Cuidado com o eclipse para não ter avarias nas lentes ou na vista
O astrónomo Pedro Machado apela ao uso exclusivo de óculos certificados e alerta também para os riscos de utilizar câmaras desprotegidas.
Com um eclipse solar total prestes a atravessar os céus portugueses, há que ter cuidade: observar o fenómeno sem proteção adequada pode causar danos permanentes na visão. O astrónomo Pedro Machado apela ao uso exclusivo de óculos certificados e alerta também para os riscos de utilizar telemóveis, câmaras fotográficas e telescópios sem os filtros apropriados.
Cuidado com a vista
Apesar da expectativa em torno do fenómeno, Pedro Machado insiste que a segurança deve estar acima de tudo.
“O mais importante é proteger os nossos olhos”, alerta.
O astrónomo alerta que a retina não possui recetores de dor, o que significa que uma pessoa pode sofrer lesões graves sem sentir qualquer desconforto imediato.
Por esse motivo, a observação direta do Sol só deve ser feita com óculos certificados para observação solar.

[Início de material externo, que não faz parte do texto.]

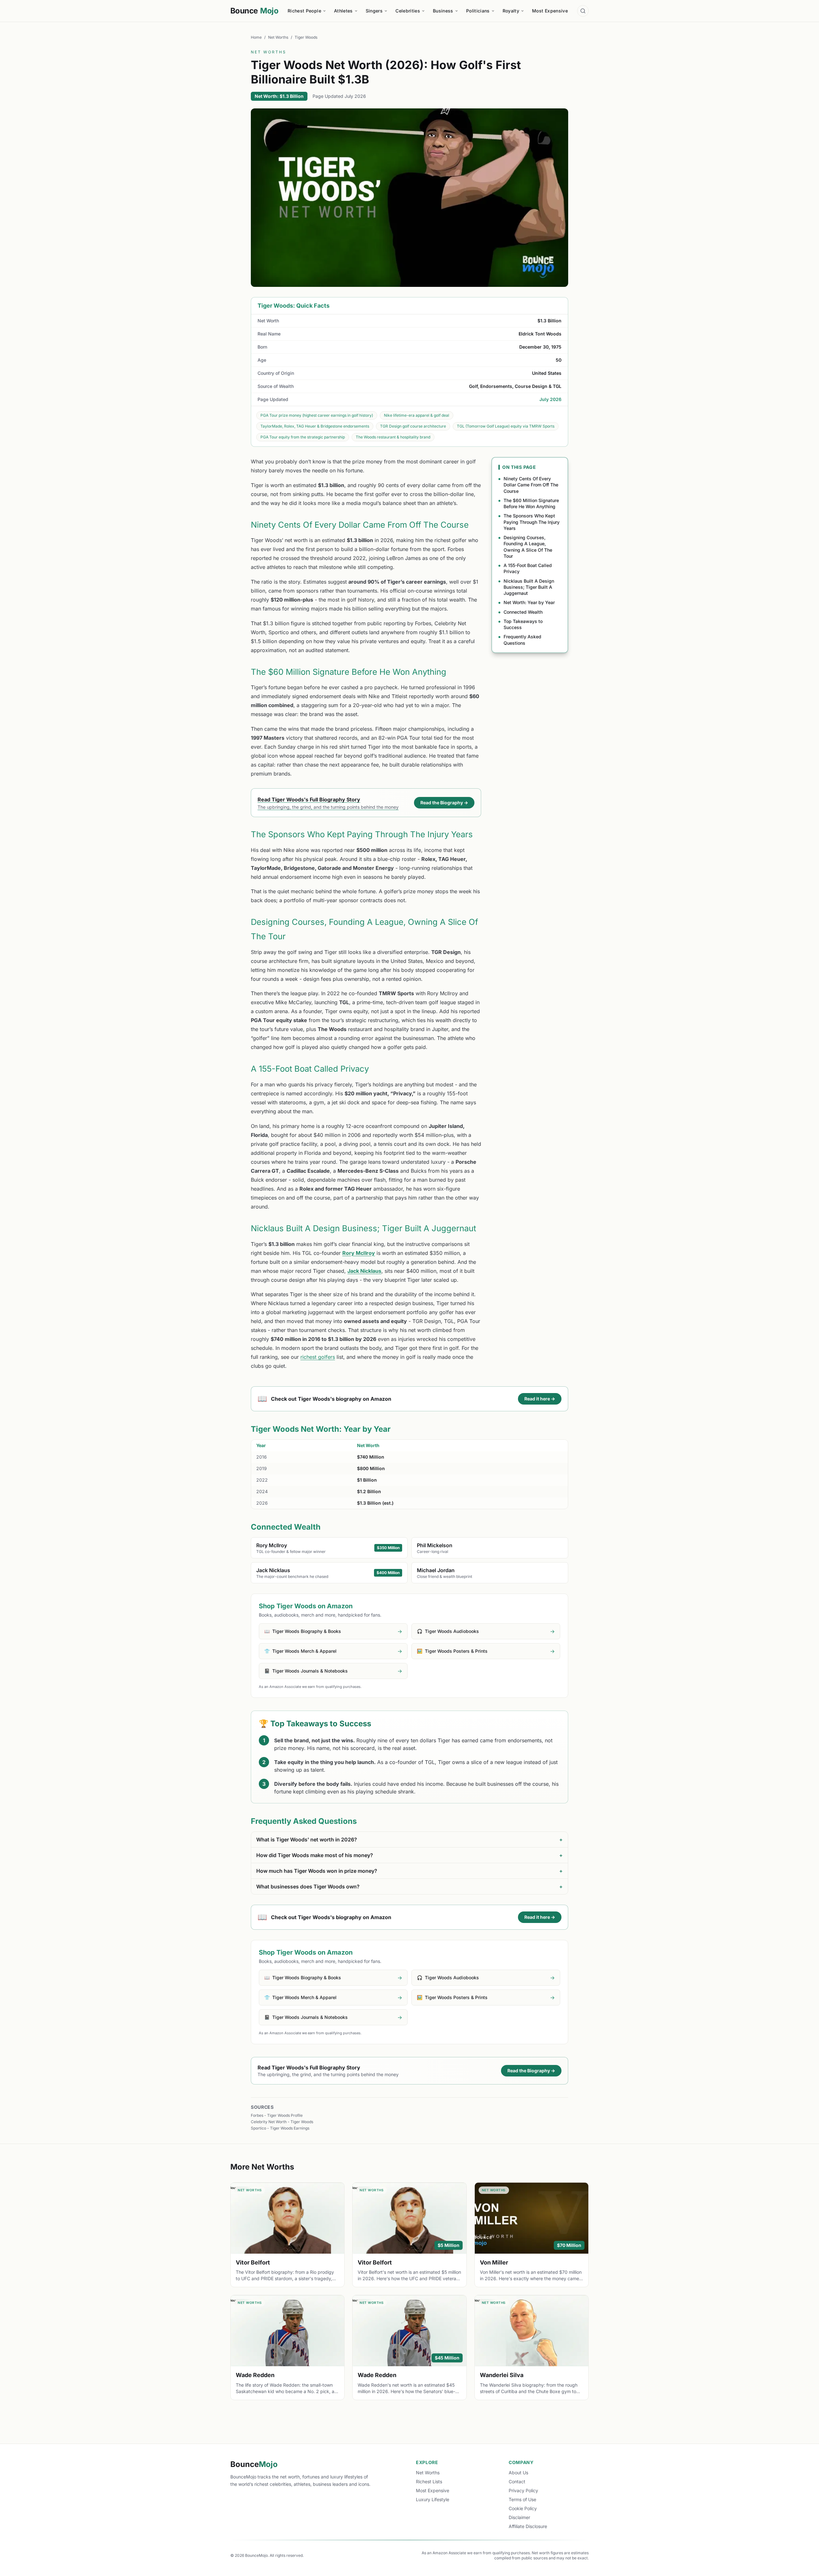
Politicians (478, 10)
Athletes (343, 10)
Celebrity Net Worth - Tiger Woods (282, 2121)
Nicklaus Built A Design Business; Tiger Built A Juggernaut (529, 587)
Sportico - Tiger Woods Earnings (280, 2128)
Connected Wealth (523, 612)
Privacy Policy (523, 2490)
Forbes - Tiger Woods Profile (277, 2115)
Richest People (304, 10)
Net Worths (278, 37)
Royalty (511, 10)
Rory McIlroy (358, 1253)
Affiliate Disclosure (528, 2526)
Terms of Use (522, 2499)
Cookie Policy (523, 2508)
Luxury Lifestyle (432, 2499)
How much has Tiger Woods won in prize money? (409, 1871)
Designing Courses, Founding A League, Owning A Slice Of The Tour (528, 547)
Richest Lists (429, 2481)
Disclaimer (519, 2517)
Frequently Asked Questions (522, 639)
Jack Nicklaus (364, 1271)
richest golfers (317, 1357)
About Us (518, 2472)
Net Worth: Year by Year (529, 602)
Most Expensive (550, 10)
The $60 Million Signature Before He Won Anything (531, 503)
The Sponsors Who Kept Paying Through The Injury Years (532, 522)
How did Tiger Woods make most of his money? (409, 1855)
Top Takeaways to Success (523, 624)
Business (443, 10)
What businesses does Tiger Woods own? (409, 1886)
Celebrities (407, 10)
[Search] (583, 11)
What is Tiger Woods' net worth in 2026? (409, 1839)
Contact (517, 2481)
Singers (374, 10)
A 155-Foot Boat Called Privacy (528, 568)
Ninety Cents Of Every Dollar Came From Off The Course (531, 485)
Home (256, 37)
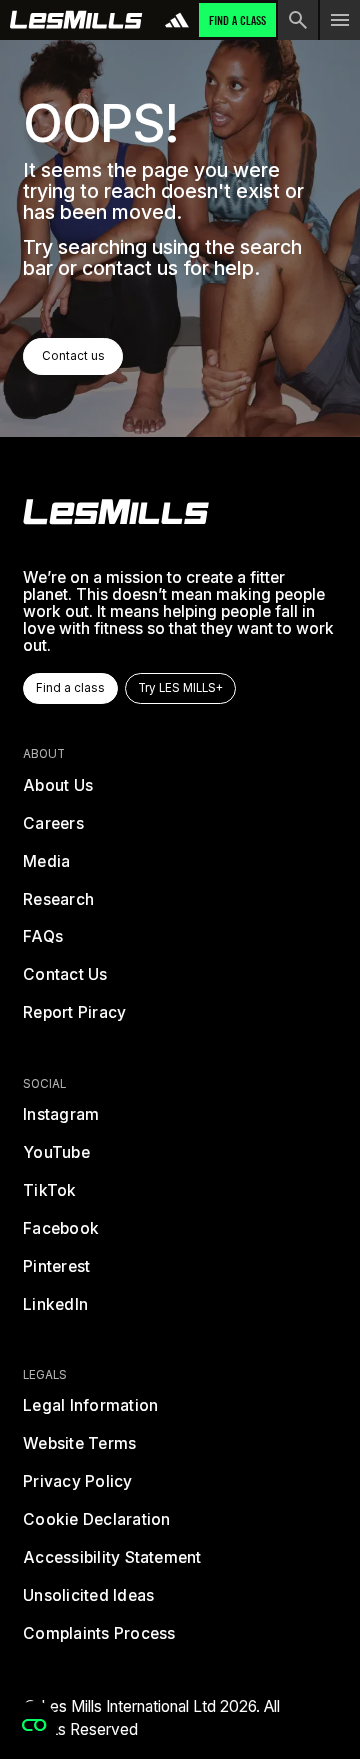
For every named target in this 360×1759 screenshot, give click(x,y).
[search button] (298, 20)
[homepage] (116, 512)
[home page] (76, 20)
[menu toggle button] (340, 20)
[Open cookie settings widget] (34, 1725)
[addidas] (177, 20)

“É imprescindível usar óculos com certificação adequada. Estes filtros deixam passar apenas uma fração mínima da radiação solar, protegendo convenientemente os olhos.”
“Não é necessário estar constantemente a olhar para o Sol"
O especialista sublinha, contudo, que uma família não precisa necessariamente de adquirir vários pares: "Pode observar durante alguns segundos, desviar o olhar e depois voltar a observar mais tarde. Assim, todos conseguem desfrutar do fenómeno.” Como o eclipse decorrerá ao longo de cerca de duas horas, entre as 18h30 e as 20h30, um ou dois pares podem ser partilhados entre várias pessoas.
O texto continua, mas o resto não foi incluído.